Verify cluster health
The upgrade is easiest to perform on a cluster that is in a known-good
state. Run tpaexec test <cluster> to exercise the standard health
checks. The upgrade process itself runs pre-upgrade health checks, but
discovering a problem ahead of time gives you longer to address it.
For any BDR enabled architecture, also confirm that all nodes appear in its catalogue:
SELECT node_name, peer_state_name, peer_target_state_name FROM bdr.node_summary;
Every entry should report ACTIVE (or STANDBY for read-only
standbys). Investigate any other state before proceeding.
For M1 clusters using repmgr, run repmgr cluster show on the primary
and confirm every node is shown as running and connected.
Verify backups
Before any upgrade, confirm that a recent Barman backup exists and is in a state from which you could restore. On the Barman host:
sudo -u barman barman list-backup <server> sudo -u barman barman check <server>
Any failed status here should be investigated before starting. Once the upgrade is underway, the Barman WAL receiver is stopped, so the backup landscape during the upgrade window is fixed at whatever existed beforehand.
Verify replication lag
Whilst the cluster may be healthy at a high level, individual replicas may be lagging. The upgrade fences each instance in turn; if a replica is significantly behind, it will take longer to catch up after being unfenced, and the overall upgrade duration will grow.
For PGD clusters:
SELECT slot_name, active, restart_lsn, write_lag, flush_lag, replay_lag FROM bdr.node_slots;
For M1 clusters, on the primary:
SELECT application_name, state, write_lag, flush_lag, replay_lag FROM pg_stat_replication;
Aim for lag measured in seconds, not minutes. Investigate any replica that is seriously behind before starting.
Pin and review package versions
For control over what is installed during the upgrade, it is recommended
that you explicitly set package versions in config.yml before running
tpaexec upgrade. The relevant variables are postgres_package_version,
bdr_package_version, pgd_proxy_package_version,
pgdcli_package_version, and the component-specific equivalents.

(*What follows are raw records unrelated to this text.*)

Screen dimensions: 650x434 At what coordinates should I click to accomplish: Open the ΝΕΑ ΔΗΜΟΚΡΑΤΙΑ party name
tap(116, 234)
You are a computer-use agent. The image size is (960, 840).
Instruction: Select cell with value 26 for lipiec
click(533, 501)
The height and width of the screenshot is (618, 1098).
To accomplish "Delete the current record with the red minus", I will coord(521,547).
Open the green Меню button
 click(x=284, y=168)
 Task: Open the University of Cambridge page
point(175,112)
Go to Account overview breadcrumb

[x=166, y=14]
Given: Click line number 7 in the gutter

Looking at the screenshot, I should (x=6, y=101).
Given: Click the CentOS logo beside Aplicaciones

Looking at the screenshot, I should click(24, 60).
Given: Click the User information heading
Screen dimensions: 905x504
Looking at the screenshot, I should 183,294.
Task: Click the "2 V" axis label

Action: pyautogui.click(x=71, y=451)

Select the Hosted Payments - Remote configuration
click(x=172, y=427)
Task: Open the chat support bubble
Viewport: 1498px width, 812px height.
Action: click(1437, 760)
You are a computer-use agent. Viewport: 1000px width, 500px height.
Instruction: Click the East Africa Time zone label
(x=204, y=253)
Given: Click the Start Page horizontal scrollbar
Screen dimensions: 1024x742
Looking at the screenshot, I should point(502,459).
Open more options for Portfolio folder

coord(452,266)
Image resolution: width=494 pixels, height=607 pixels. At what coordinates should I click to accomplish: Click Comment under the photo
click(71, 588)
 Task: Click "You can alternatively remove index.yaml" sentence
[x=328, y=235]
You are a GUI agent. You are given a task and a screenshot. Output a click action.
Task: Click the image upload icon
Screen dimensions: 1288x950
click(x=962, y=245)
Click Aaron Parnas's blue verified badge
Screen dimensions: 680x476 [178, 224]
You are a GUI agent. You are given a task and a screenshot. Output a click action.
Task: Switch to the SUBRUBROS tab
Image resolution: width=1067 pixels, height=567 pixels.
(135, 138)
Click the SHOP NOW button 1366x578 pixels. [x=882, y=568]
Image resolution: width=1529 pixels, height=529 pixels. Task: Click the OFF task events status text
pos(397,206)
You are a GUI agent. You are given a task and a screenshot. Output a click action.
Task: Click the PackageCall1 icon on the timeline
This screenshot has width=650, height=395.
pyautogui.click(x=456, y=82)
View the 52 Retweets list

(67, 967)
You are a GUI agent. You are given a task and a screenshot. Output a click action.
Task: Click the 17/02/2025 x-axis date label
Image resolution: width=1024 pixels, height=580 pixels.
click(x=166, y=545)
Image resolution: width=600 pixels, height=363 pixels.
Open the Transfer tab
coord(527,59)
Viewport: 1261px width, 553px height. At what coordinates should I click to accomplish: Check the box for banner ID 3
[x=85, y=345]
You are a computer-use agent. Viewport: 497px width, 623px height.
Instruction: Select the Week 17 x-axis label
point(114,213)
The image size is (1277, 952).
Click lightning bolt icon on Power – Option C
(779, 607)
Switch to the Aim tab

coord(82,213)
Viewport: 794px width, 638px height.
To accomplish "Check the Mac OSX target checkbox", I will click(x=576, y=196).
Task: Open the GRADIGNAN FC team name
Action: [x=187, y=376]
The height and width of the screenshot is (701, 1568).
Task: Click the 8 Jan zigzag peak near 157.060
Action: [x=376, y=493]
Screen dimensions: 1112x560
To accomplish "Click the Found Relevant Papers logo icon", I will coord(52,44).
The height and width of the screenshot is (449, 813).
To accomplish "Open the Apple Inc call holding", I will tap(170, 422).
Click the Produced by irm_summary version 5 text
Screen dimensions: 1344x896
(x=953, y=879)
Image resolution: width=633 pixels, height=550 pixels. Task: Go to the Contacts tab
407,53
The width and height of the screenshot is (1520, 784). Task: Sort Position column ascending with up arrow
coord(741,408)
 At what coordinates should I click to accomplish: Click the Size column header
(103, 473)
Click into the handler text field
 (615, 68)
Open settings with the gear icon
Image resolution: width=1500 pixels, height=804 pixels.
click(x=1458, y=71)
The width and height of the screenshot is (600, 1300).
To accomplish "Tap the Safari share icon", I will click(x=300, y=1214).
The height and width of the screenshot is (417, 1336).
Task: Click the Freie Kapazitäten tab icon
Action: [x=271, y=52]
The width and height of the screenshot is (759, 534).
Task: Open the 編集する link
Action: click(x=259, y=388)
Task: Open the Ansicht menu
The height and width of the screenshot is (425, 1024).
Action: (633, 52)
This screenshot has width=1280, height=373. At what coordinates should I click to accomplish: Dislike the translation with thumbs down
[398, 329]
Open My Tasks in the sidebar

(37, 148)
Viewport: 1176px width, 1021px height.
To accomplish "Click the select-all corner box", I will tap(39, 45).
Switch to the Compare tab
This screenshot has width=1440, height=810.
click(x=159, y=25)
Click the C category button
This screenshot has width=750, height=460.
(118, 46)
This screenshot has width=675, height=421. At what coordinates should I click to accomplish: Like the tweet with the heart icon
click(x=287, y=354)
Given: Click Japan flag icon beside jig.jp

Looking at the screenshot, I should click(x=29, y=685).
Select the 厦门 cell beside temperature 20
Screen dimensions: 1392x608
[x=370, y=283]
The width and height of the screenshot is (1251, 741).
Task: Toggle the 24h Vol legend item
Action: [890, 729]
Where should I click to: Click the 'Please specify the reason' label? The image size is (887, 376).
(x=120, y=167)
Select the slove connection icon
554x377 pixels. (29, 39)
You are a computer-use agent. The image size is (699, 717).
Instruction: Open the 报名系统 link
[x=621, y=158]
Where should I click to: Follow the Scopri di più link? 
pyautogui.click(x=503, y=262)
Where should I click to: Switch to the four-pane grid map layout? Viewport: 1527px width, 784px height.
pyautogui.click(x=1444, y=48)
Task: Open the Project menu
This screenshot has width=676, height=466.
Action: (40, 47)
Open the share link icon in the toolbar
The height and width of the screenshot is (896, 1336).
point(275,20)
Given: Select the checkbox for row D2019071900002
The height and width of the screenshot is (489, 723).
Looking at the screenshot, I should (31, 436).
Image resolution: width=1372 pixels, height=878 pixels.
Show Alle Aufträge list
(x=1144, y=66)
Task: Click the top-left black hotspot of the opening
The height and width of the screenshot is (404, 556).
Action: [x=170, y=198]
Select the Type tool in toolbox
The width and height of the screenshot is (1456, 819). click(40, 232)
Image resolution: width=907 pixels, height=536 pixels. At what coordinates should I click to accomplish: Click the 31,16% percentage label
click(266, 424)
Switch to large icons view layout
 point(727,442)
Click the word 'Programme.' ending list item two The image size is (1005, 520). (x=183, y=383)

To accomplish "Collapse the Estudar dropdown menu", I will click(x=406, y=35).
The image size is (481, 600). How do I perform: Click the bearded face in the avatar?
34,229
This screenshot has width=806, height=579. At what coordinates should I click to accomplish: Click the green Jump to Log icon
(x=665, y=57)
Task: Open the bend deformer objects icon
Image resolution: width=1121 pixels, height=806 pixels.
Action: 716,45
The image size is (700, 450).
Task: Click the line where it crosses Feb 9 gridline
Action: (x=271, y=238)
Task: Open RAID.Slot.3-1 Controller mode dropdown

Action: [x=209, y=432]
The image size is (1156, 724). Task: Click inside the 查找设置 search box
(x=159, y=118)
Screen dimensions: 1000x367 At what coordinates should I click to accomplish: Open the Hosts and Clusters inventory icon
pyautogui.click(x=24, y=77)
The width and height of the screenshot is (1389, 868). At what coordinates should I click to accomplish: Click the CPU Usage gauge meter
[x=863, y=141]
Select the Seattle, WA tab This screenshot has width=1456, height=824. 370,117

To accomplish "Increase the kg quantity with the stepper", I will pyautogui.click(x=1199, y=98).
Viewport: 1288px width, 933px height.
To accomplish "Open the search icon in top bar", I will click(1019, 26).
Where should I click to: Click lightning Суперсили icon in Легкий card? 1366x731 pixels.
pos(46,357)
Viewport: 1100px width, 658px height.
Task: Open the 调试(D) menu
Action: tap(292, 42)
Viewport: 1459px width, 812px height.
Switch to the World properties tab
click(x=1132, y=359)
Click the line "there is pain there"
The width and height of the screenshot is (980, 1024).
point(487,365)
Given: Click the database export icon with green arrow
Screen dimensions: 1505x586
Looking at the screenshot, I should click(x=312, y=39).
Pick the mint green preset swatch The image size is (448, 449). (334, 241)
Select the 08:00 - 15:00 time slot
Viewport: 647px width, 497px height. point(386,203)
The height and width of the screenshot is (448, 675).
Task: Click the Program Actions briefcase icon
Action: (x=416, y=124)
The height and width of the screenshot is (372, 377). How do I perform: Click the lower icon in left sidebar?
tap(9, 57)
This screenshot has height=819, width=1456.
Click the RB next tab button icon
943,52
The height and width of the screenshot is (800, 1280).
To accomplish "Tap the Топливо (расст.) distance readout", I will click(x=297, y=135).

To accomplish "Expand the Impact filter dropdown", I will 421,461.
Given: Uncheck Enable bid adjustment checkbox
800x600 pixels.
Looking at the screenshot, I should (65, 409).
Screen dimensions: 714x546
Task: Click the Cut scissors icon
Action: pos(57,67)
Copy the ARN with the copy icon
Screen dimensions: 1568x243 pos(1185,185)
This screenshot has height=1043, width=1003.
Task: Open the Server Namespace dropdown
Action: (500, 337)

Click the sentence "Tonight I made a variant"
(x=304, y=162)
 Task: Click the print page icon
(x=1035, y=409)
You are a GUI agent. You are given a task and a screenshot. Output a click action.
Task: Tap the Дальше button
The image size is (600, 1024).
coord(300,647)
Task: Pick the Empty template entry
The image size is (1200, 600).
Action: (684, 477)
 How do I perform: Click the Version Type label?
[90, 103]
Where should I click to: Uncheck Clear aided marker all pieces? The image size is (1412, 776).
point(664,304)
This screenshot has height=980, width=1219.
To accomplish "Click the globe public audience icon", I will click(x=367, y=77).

Without an explicit pin, TPA installs the latest available package for each component, which can result in an unintended major-version upgrade. See Package version selection for details.
Note
After updating versions in config.yml, run tpaexec provision to
regenerate the inventory.
Read the release notes
Check the release notes for the target versions of every component you are upgrading but also the ones between current and target versions. EDB's PGD and Postgres release notes occasionally call out version-specific upgrade considerations: settings that must be changed before or after the upgrade, deprecations, and behaviour changes. The same applies to TPA's own release notes for any newer version of TPA you may be using to perform the upgrade.
Test the upgrade in a staging environment
tpaexec upgrade processes the cluster instance-by-instance. The
upgrade is rolling: at any one time only a single instance is fenced
off. However, the total wall-clock time depends on the cluster size,
the number of components being upgraded, and the storage and network
characteristics of each instance but also that the upgrade scenario
goes through without issues.
We strongly recommend reproducing the upgrade in a non-production environment that matches your production cluster's architecture, Postgres flavour and version, package pinnings, and any custom hooks. This catches surprises (missing packages in your configured repository, unexpected configuration drift) before they affect live traffic.
Disable scheduled jobs
Anything scheduled to run against the cluster during the upgrade window should be paused. Typical items:
- Cron jobs that hit the database (analytics, reporting).
- External backup tools that are not aware of the upgrade.
- Long-running migrations or batch jobs.
TPA itself stops the Barman WAL receiver before starting and restarts it afterwards; you do not need to disable Barman manually.
During the upgrade
This section describes what to expect whilst tpaexec upgrade is
running and what to watch for from outside TPA.
What to expect
TPA processes the cluster one instance at a time. For each instance, in turn, the upgrade:
- Fences the instance off so the proxy or failover manager stops sending it new connections.
- Stops the affected services on that instance.
- Installs the new packages.
- Updates configuration files where required.
- Restarts services and waits for them to come up.
- Unfences the instance.
You should expect brief connection interruptions whilst each instance is fenced and again when it returns to service. Applications using connection pooling and retry logic should typically not see client-visible errors during these transitions.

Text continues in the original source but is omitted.